La questione vitale
di LUCIANO DEL VECCHIO (FSI Bologna)
Per vagare da uno spazio a un altro i popoli nomadi non hanno bisogno di leggi scritte, ma di tradizioni e consuetudini, inconsistenti come polvere e transeunti come passi. In generale, quanto più essi praticano il nomadismo, tanto più lasciano fluida la loro organizzazione economica e sociale, e non arrivano a costituirsi Stato, per cui nella storia accade che possono dar vita ad imperi anche molto vasti ma altrettanto effimeri, perché più difficili da amministrare e da controllare politicamente. La mancata fondazione dello Stato li destina a essere storicamente assorbiti dai popoli stanziali o addirittura a essere da questi sterminati; in ogni caso a estinguersi, specie quando i confini non sono geograficamente ben definiti.

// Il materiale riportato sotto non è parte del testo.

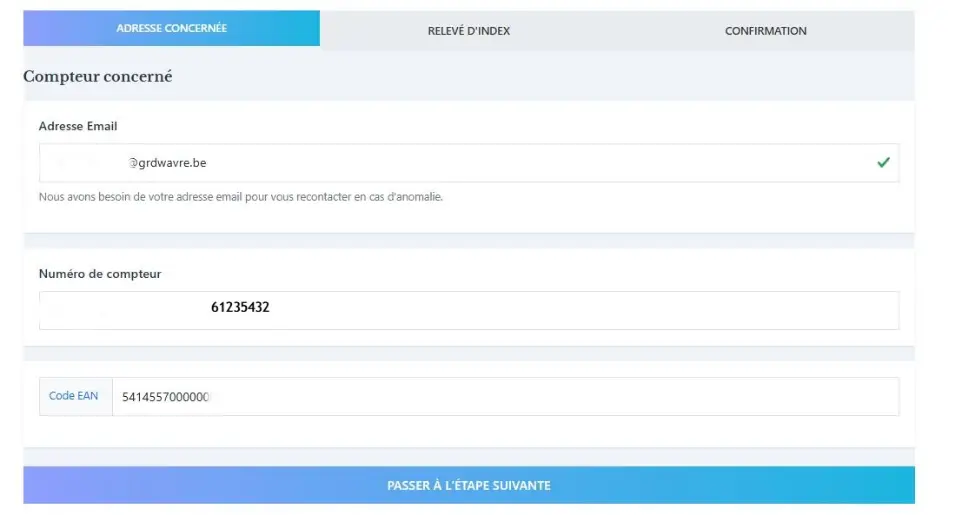This screenshot has height=515, width=962.
Task: Place cursor on EAN value 5414557000000
Action: 165,397
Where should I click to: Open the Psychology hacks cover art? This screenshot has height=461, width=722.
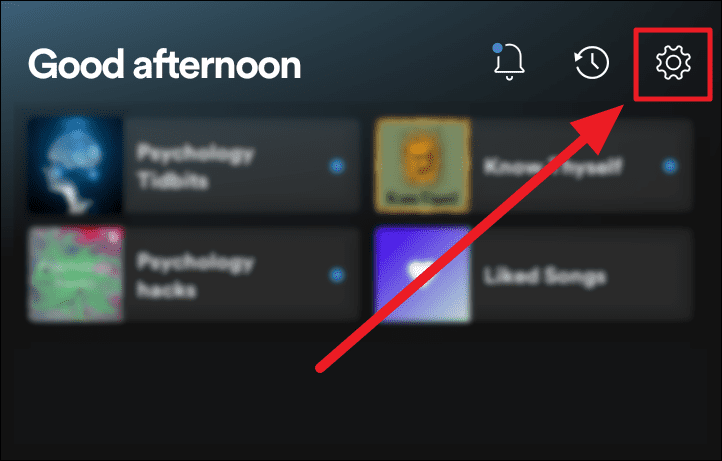tap(76, 274)
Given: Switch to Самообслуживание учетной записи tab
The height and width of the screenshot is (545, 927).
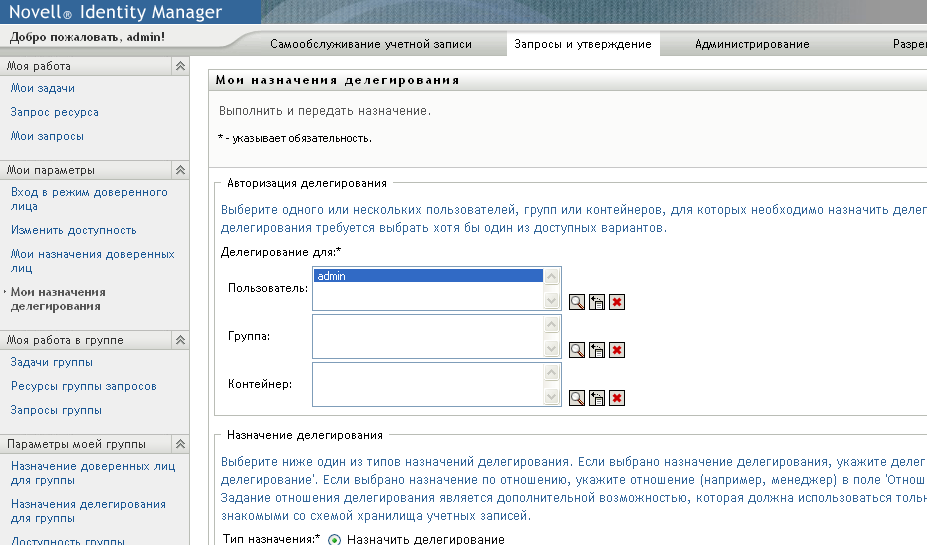Looking at the screenshot, I should coord(371,44).
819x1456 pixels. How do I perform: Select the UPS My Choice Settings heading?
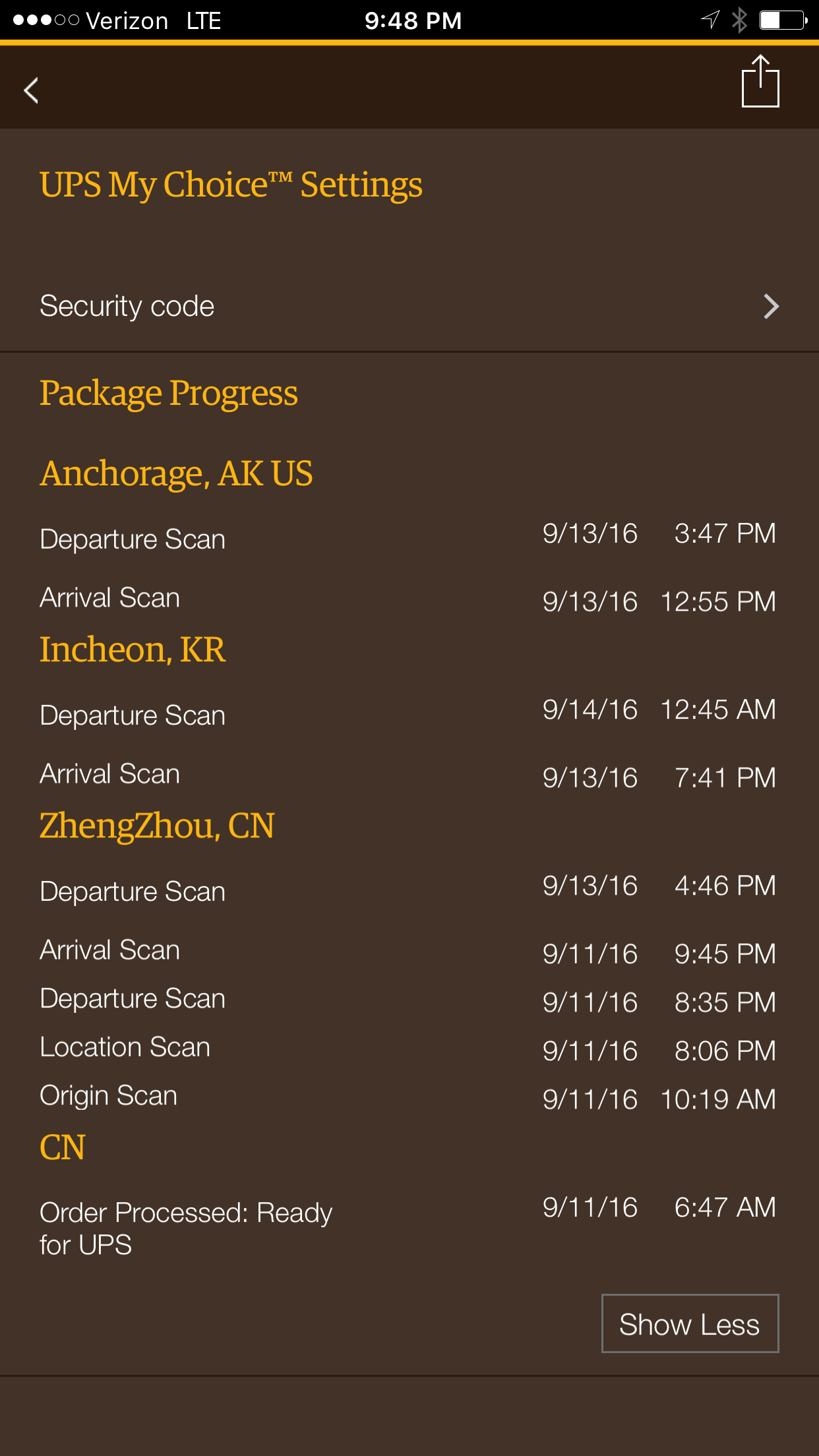[x=231, y=185]
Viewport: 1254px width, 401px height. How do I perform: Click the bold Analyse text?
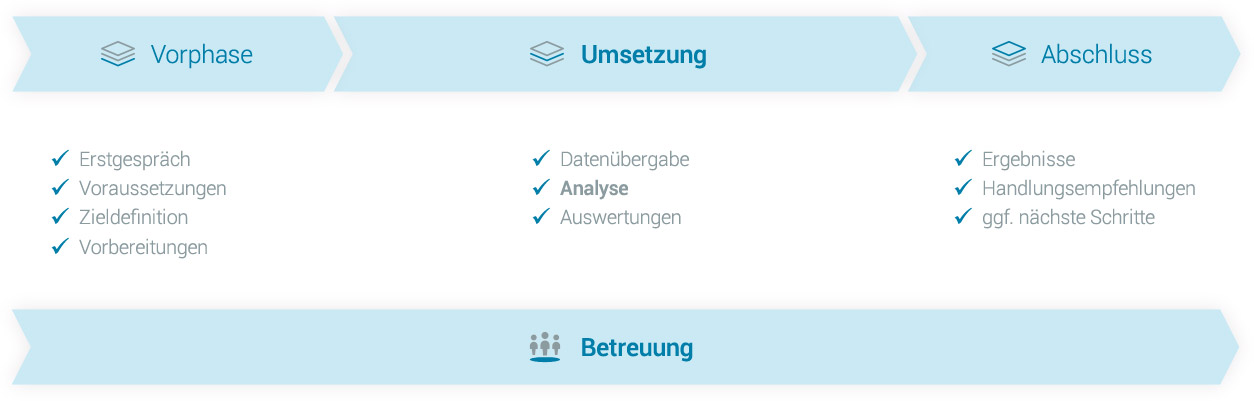point(594,188)
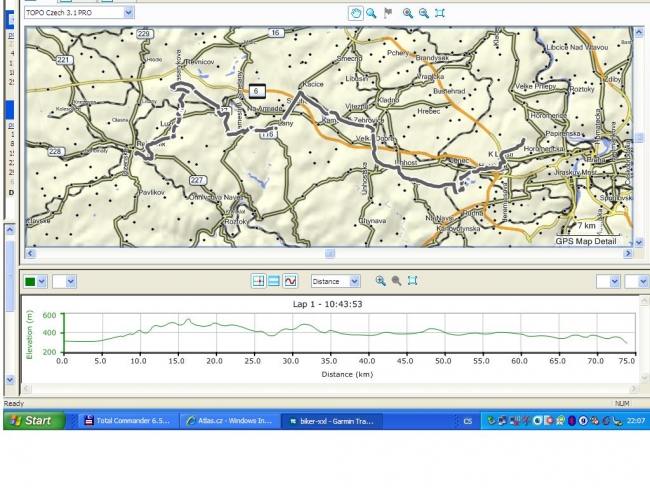The image size is (650, 488).
Task: Toggle the second graph display mode button
Action: point(274,282)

In generale, all’interno di territori atti a favorire l’insediamento, i popoli stanziali tendono a costituirsi Stato, cioè a darsi la legge fondamentale, la magna charta, i codici; e cominciano a registrare gli avvenimenti più significativi e rilevanti della loro vita civile e politica, cioè a fare storia. È intorno alle leggi fondamentali che nascono e si sviluppano le civiltà. Il popolo che non si costituisce in comunità ordinata da leggi, non fonda civiltà e dunque non fa storia perché, fuori da una organizzazione civile cioè fuori dallo Stato, non succede nulla di politicamente e civilmente rilevante, nulla degno di essere riportato negli Annales e da tramandare ai posteri. La storia è sempre narrazione di interazioni sociali tra uomini che si danno una costituzione per vivere e mantenersi associati su un territorio. In tal modo le istituzioni, sopravvivendo agli individui e attraversando le generazioni, assicurano la continuità di un popolo, la sua storia e quindi la sua esistenza. Non c’è storia di popoli senza Stato.

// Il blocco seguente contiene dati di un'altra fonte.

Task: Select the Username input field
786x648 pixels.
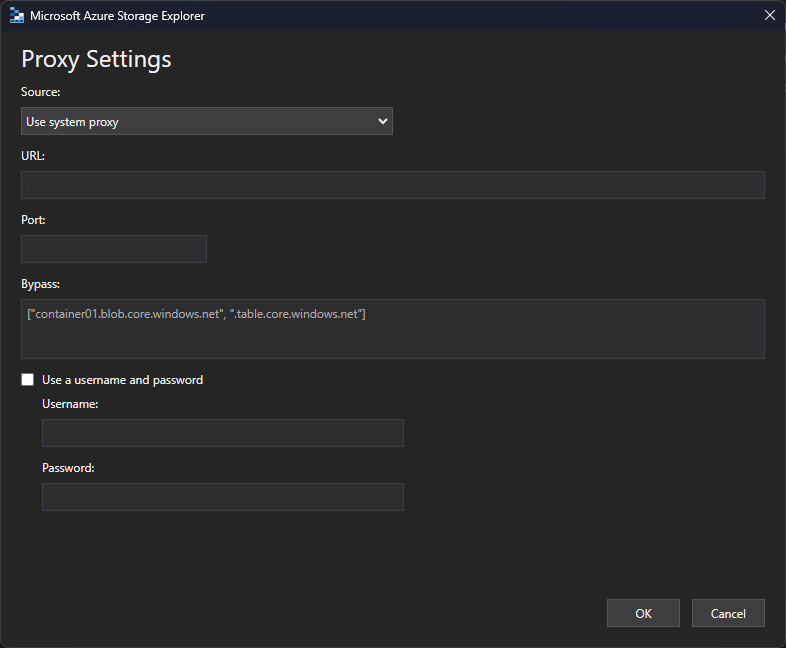Action: [222, 433]
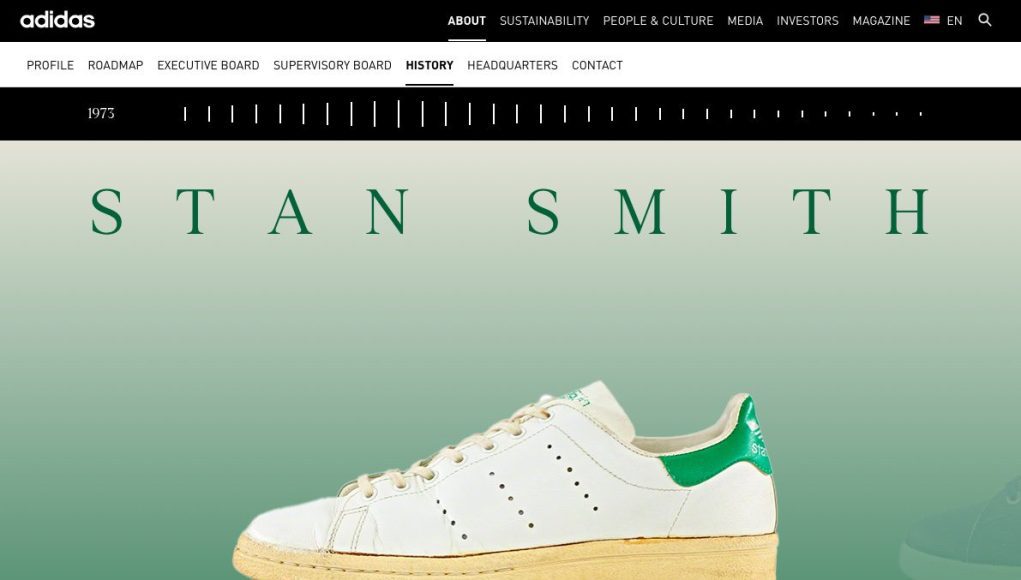This screenshot has width=1021, height=580.
Task: Select the Executive Board tab
Action: [x=208, y=65]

Il merito dell’antica Roma repubblicana fu di aver “intuito” lo Stato, la Cosa che non coincide con nessuna classe sociale e con nessun ottimate o magistrato, ma con la quale ogni ceto aspira a identificarsi se ambisce a esercitare il potere politico. Alla res publica dettero forma impersonale, oggettiva, la “cosa” collettiva appartenente a tutti. Lo Stato può assumere forma di monarchia o aristocrazia, oligarchia o democrazia, di regno o principato, di repubblica o di impero, ma deve esistere. Se non esiste, un popolo si dissolve e sul suo territorio viene inghiottito da un altro che si costituisce Stato intorno alla sua Legge. Anche nell’era contemporanea, a seconda dei ceti sociali che lo vanno ad occupare, lo Stato può essere variamente definito, ma rimane comunque la condizione permanente del gruppo umano che, tramite una guida o un principe, una minoranza o un’avanguardia, una fazione che, più consapevole delle altre, si fa “parte”, si dà le tavole della legge. Ora, l’ingenua teoria marxiana della dissoluzione dello Stato sembra rinascere nella dottrina liberista dello stato minimo assunta dall’Unione europea con la pretesa antistorica di dissolvere gli stati nazionali così come i popoli europei li hanno storicamente costituiti.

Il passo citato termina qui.